Uno dei maggiori successi al botteghino degli anni '90 è anche un film che rientra a pieno titolo nella categoria dei "sexy thriller": la giusta etichetta per un blockbuster che, per dirla con il Cecil B.Demented di John Waters, pare aver definitivamente "scippato al cinema underground il sesso e la violenza" portandoli nei ranghi del mainstream hollywoodiano.

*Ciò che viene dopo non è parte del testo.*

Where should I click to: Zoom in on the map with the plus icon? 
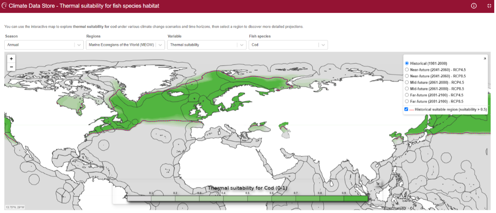(x=11, y=58)
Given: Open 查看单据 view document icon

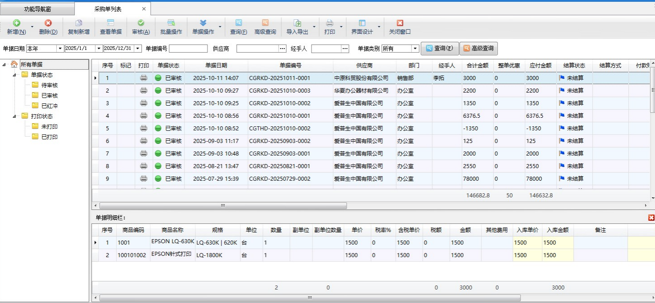Looking at the screenshot, I should (110, 23).
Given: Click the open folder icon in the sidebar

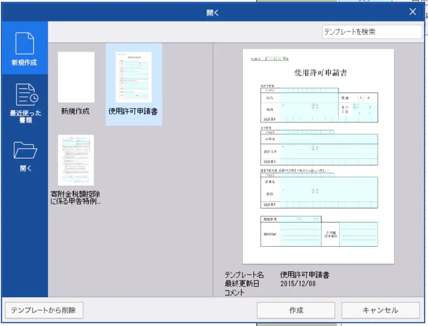Looking at the screenshot, I should click(x=24, y=150).
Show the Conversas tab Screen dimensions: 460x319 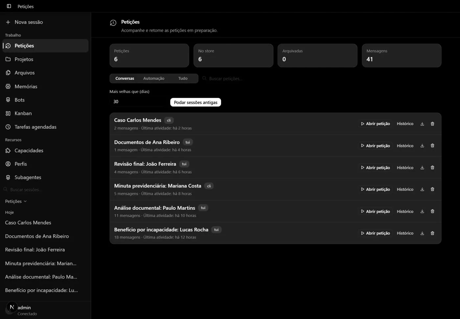click(125, 78)
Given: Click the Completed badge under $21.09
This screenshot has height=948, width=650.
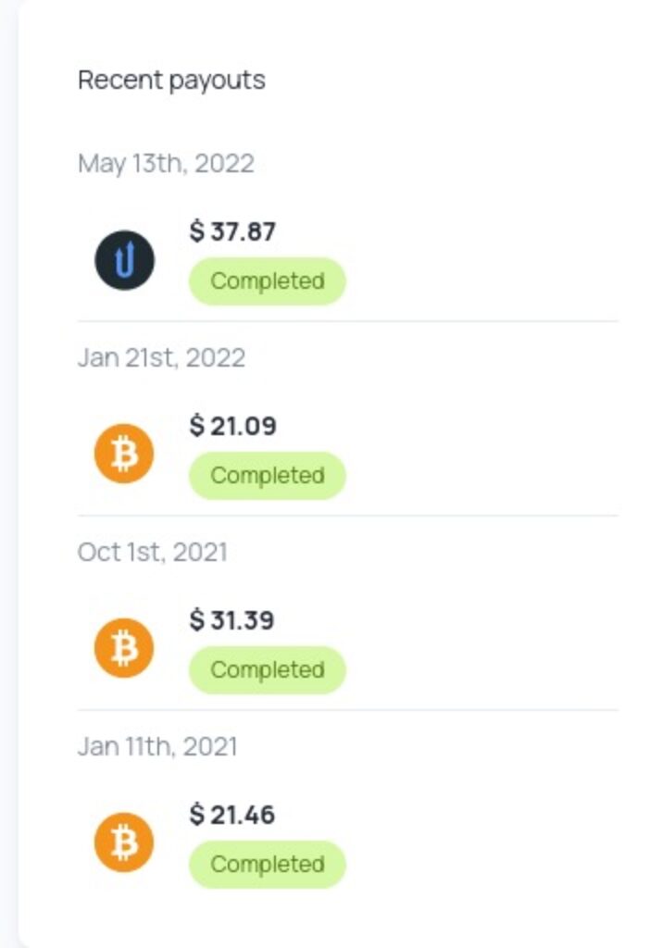Looking at the screenshot, I should [267, 476].
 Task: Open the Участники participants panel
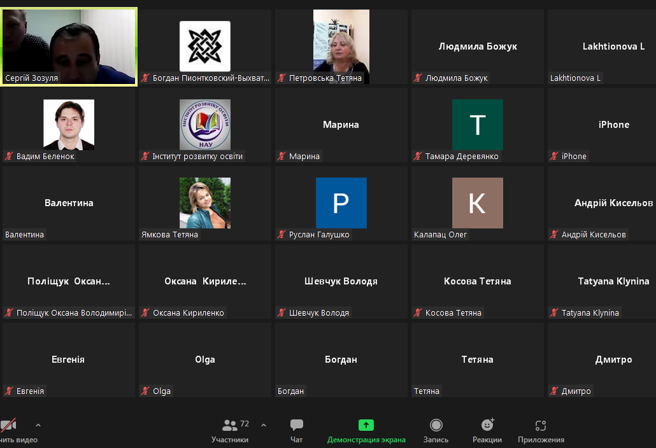pyautogui.click(x=230, y=430)
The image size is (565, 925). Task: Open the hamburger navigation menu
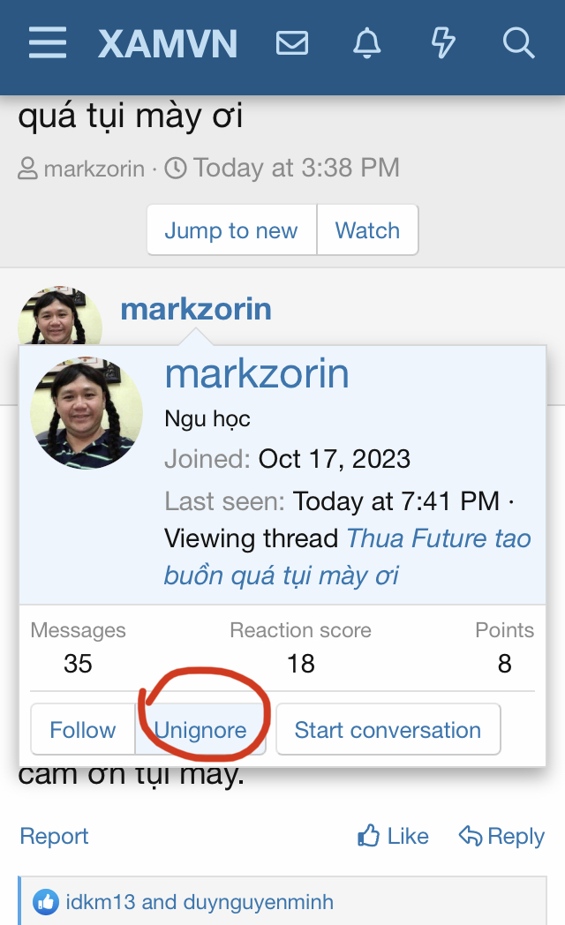[x=48, y=43]
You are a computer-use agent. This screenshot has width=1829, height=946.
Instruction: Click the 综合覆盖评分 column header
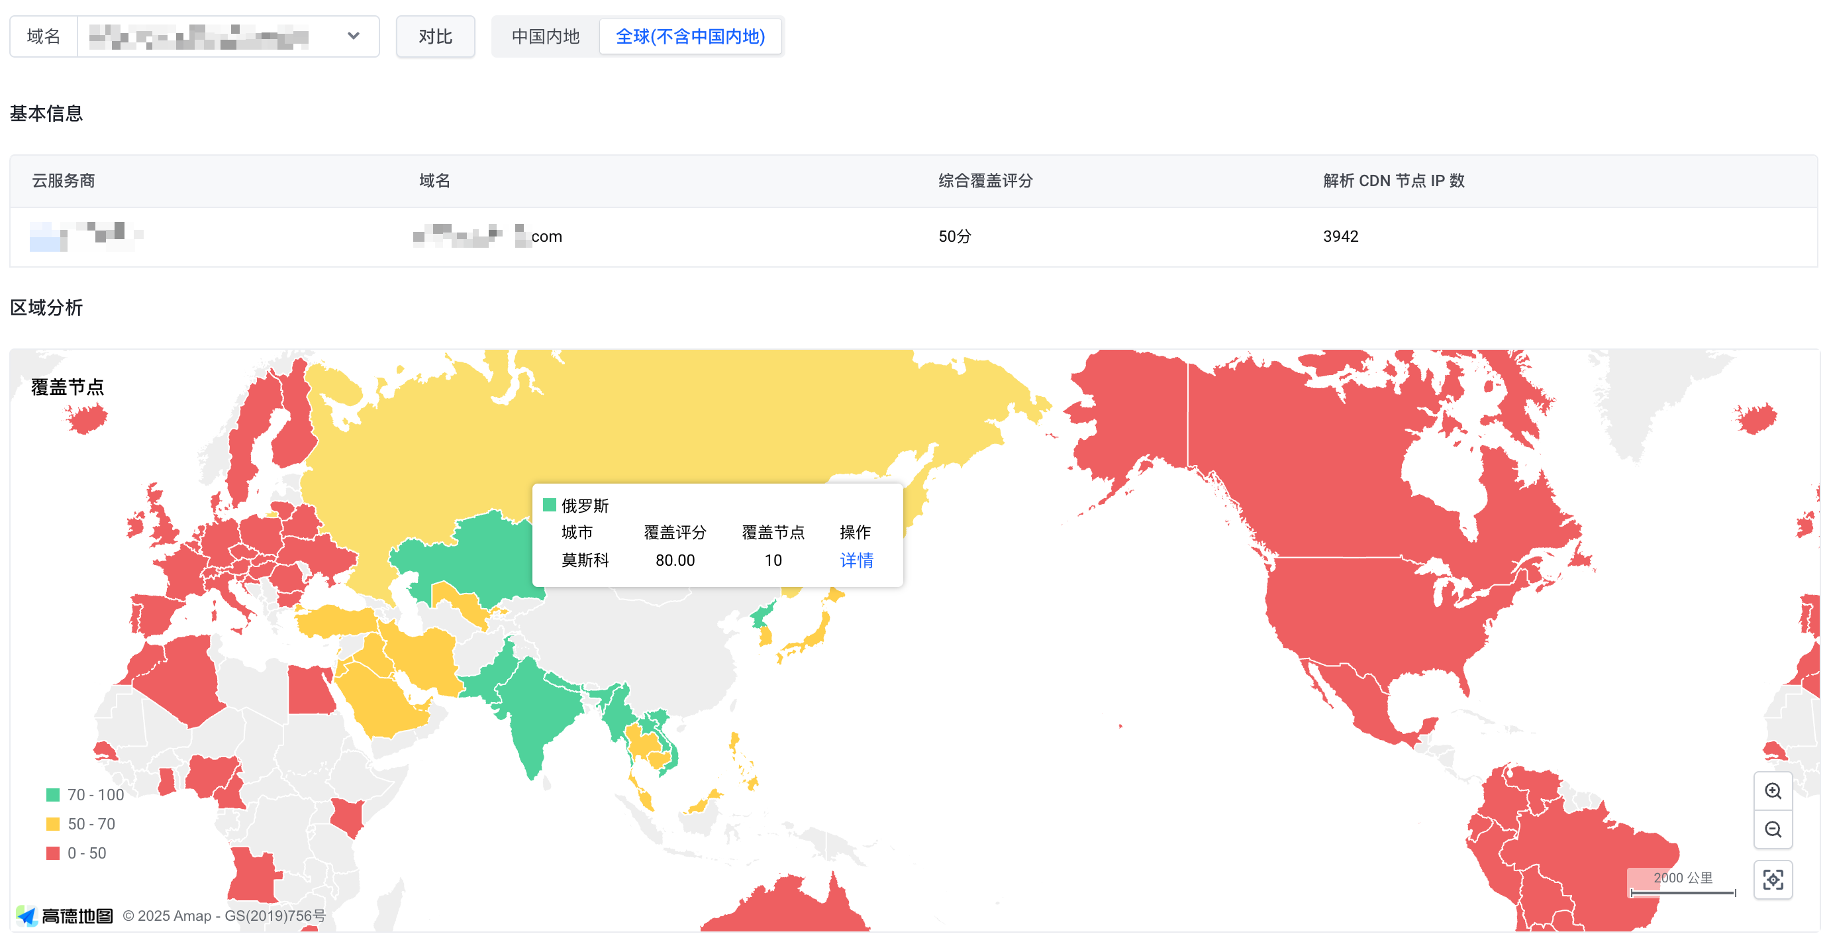coord(985,180)
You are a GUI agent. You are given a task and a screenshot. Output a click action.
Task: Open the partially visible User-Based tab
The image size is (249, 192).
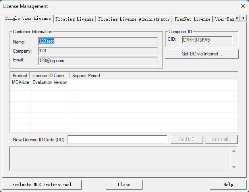[x=224, y=19]
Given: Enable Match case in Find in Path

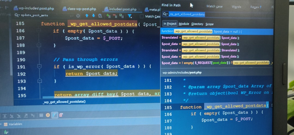Looking at the screenshot, I should (214, 6).
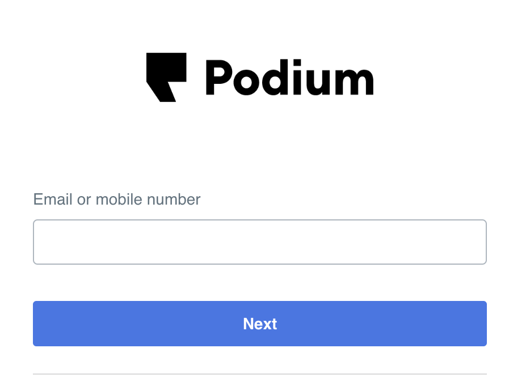
Task: Place cursor inside the email input box
Action: click(259, 242)
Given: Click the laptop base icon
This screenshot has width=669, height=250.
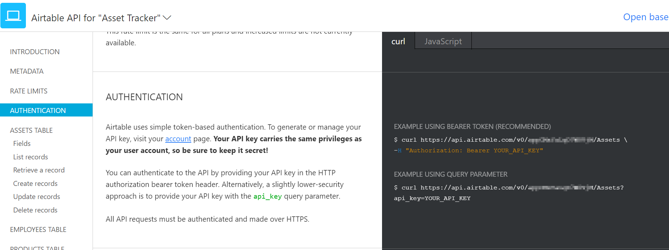Looking at the screenshot, I should (13, 16).
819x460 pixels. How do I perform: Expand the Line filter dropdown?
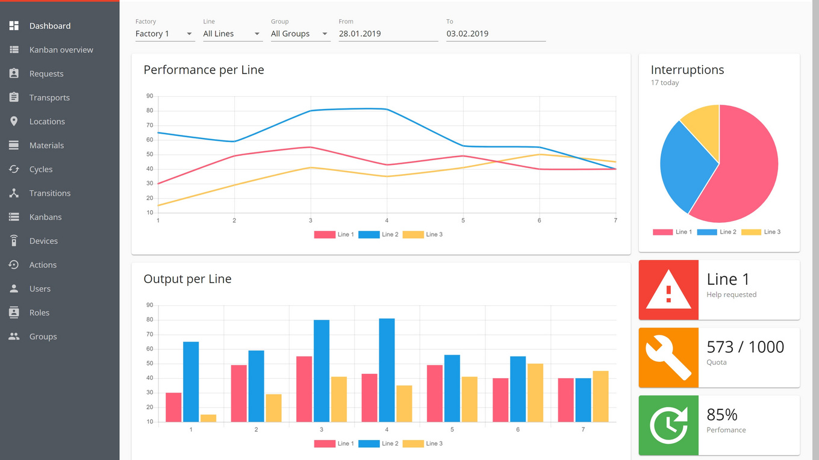coord(232,34)
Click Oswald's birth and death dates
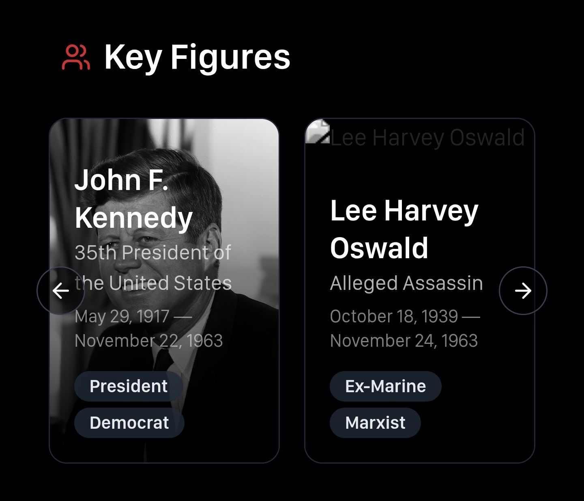 [406, 328]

Gli autori Paul Verhoeven e lo sceneggiatore Joe Ezsterhas si sono chiaramente ispirati ad un thriller che lo stesso regista olandese aveva girato in patria, THE FOURTH MAN, e hanno dichiarato di aver voluto omaggiare il cinema di Alfred Hitchcock, mostrando tutto ciò che il maestro della suspence non avrebbe potuto mostrare ai suoi tempi. L'accostamento, suggerito in scene come quelle in cui la bionda protagonista indossa abiti simili a quelli di Kim Novak nel fondamentale VERTIGO, sembra più che altro una trovata per sollevare la qualità di un copione sensazionalistico che, se non fosse per la credibilità degli attori e per la magistralità con cui è stato portato sullo schermo, naufragherebbe in un mare di banalità. 
L'esile spunto di partenza è fotocopiato dallo splendido SEA OF LOVE di Harold Becker, in cui il poliziotto si innamorava di una bionda sospettata di aver ucciso il suo amante, ma si evolve e si sviluppa diversamente, riservando tante sorprese, di cui poche veramente spiazzanti, e privilegiando facili e macchinose soluzioni narrative da romanzetto giallo-rosa tascabile.
L'unica novità è il personaggio della femme fatale Catherine Tramell, superbamente interpretata da una diva straordinaria come Sharon Stone, nel ruolo che la lanciò definitivamente a Hollywood e che fu in precedenza rifiutato da altre sue colleghe. A mio avviso, nessuna avrebbe potuto recitare nei panni di Catherine meglio di lei, esprimendone tutte le contraddizioni attraverso quello sguardo impassibile e furbo, quello charme glaciale e seducente, quell'incedere elegante e sicuro, quella femminilità colta e sensuale. Emblematica, e giustamente famosa, la sequenza nella sala confronti del distretto di polizia, durante la quale la scrittrice, convocata per un interrogatorio, non solo si comporta come se fosse assolutamente innocente ma sfodera un atteggiamento di sfida, non esitando a provocare i suoi interlocutori, tutti maschi, con frecciatine maliziose e compiacenti e ammiccando al detective Nick Curran/Michael Douglas con occhiatine invitanti e allusive.
In un delizioso e provocatorio botta e risposta, la presunta colpevole stuzzica la commissione fumandosi una sigaretta e ad un certo punto accavalla le gambe, svelando a tutti, grazie ad uno "scherzo" di regia quasi subliminale, di non indossare le mutandine. Attira a sè Nick e subito inverte i ruoli di indagatore e ricercata, avvolgendolo nella tela di una bollente relazione che, come se non bastasse, è complicata dall'emergere di una misteriosa simbiosi che aveva legato la scrittrice proprio all'ex amante del detective, la psicologa del distretto Beth Garner/Jeanne Tripplehorn, personaggio che poteva essere sviluppato meglio. 
A metà film, la trama poliziesca si complica all'accumularsi di indizi e dubbi e il triangolo focoso tra i due amanti e Beth, in cui verità e menzogna si alternano continuamente, tiene alta la tensione fino alla fine.
Ma l'insieme, se non fosse per l'alchimia Stone-Douglas-Tripplehorn farebbe molta fatica a lievitare. Fin qui, ecco i difetti di questa perla di raffinata cialtroneria, non priva di tagliente umorismo, suscettibile di stroncature e dissacrazioni fin che si vuole, ma che è anche ricca di pregi puramente cinematografici, come il già citato cast, la fotografia patinata di Jan De Bont, la sublime colonna sonora di Jerry Goldsmith, candidata all'Oscar 1993, la lussereggiante ma altamente coinvolgente mess'in scena di Verhoeven e l'abile sceneggiatura di Ezsterhas. Al di là dei suoi effettivi meriti, rimane un esempio di cinema puro.